Ayer me quedé disgustado tras ver Quantum of Solace. No porque la historia me resultara poco congruente (uno no le pide a este tipo de filmes que sean congruentes), sino por la estética que inunda la película: no paran de suceder cosas a la velocidad del rayo, pero casi todas son tan vertiginosas, espectaculares y llamativas como accidentales, dicho sea en dos de los posibles sentidos del adjetivo, es decir, porque acarrean accidentes y porque no añaden nada al supuesto argumento. Uno llega a la conclusión de que lo único que pretenden es dejarte pasmado, con la boca abierta por la acumulación de efectos especiales, pero que no te están contando nada de nada.
Lo que más me disgustó de Quantum of Solace probablemente no tenga demasiado que ver con la película (a fin de cuentas, he perdido 106 minutos de mi vida en cosas todavía más tontas), sino el fiel retrato que ofrece del modo en que los grandes medios tratan al público espectador de hoy en día. Sólo buscan deslumbrarlo, apabullarlo y aturdirlo.
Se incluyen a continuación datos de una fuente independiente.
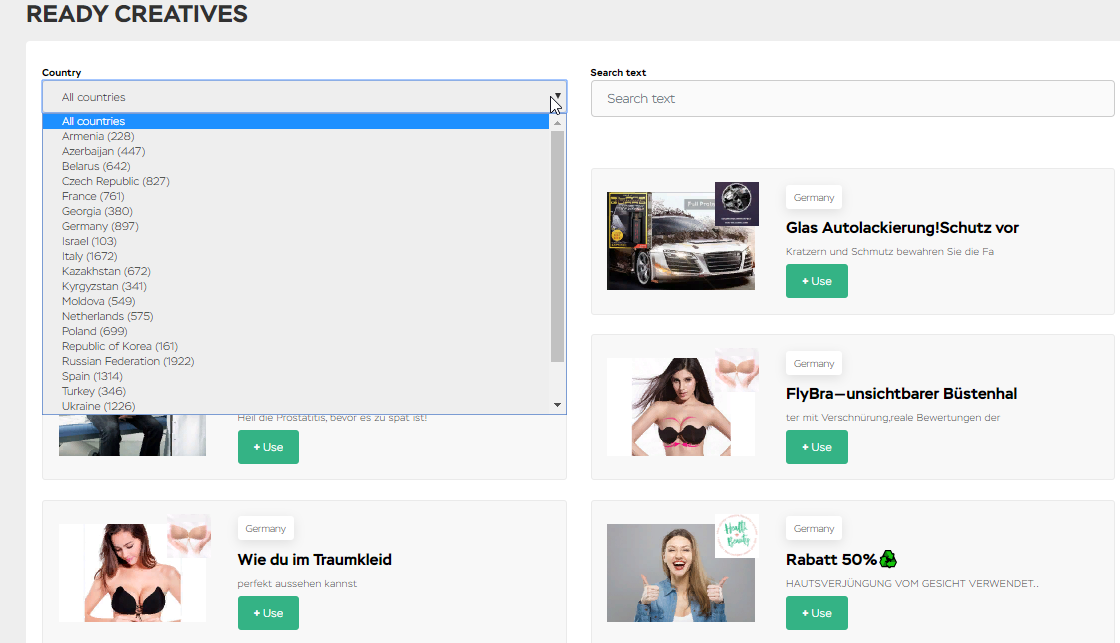Click the dropdown scrollbar up arrow
The height and width of the screenshot is (643, 1120).
pos(557,123)
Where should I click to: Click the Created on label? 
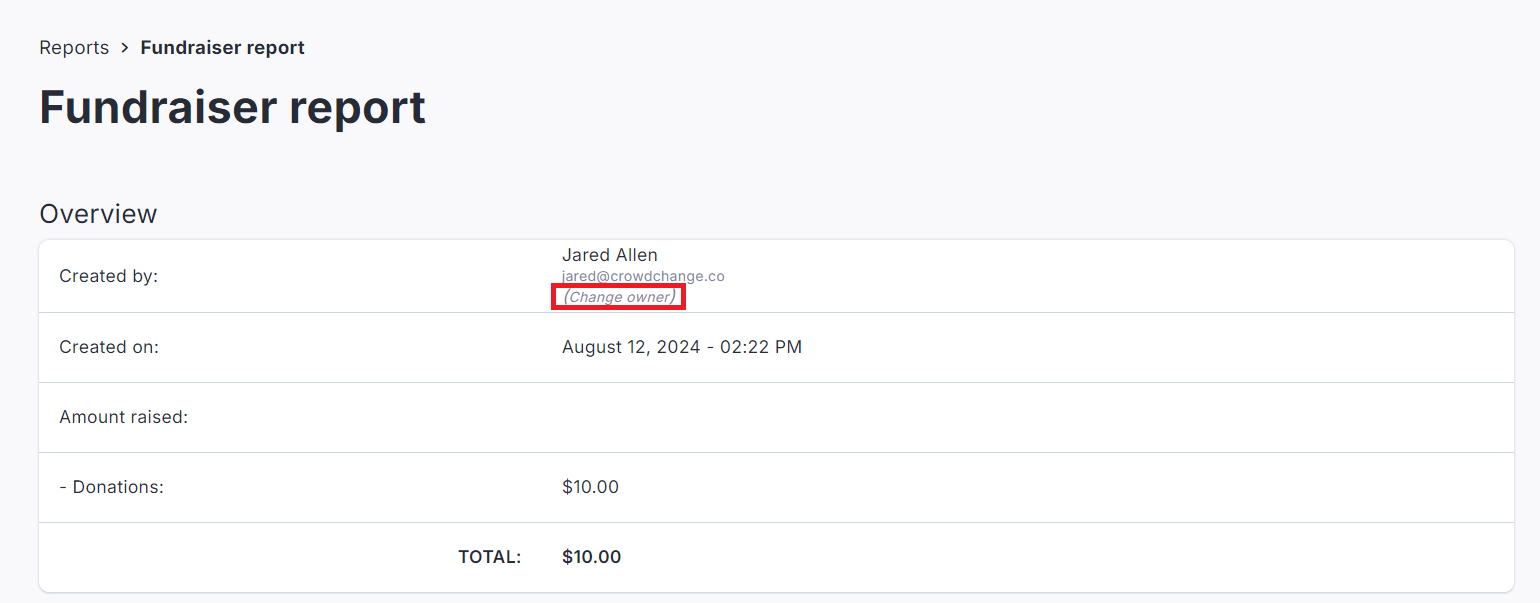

Esta última película de Bond viene a ser como los telediarios, que acumulan tantos datos sin jerarquizar, entre imágenes chocantes, informaciones inconexas y publicidad descarnada, que es dificilísimo sacar nada en claro del batiburrillo.
Te dejan la cabeza como un bombo.
Lo decisivo es que son ellos los que tocan el bombo a su guisa y quienes lo golpean con su maza.
Javier Ortiz. El dedo en la llaga, diario Público (26 de noviembre de 2008).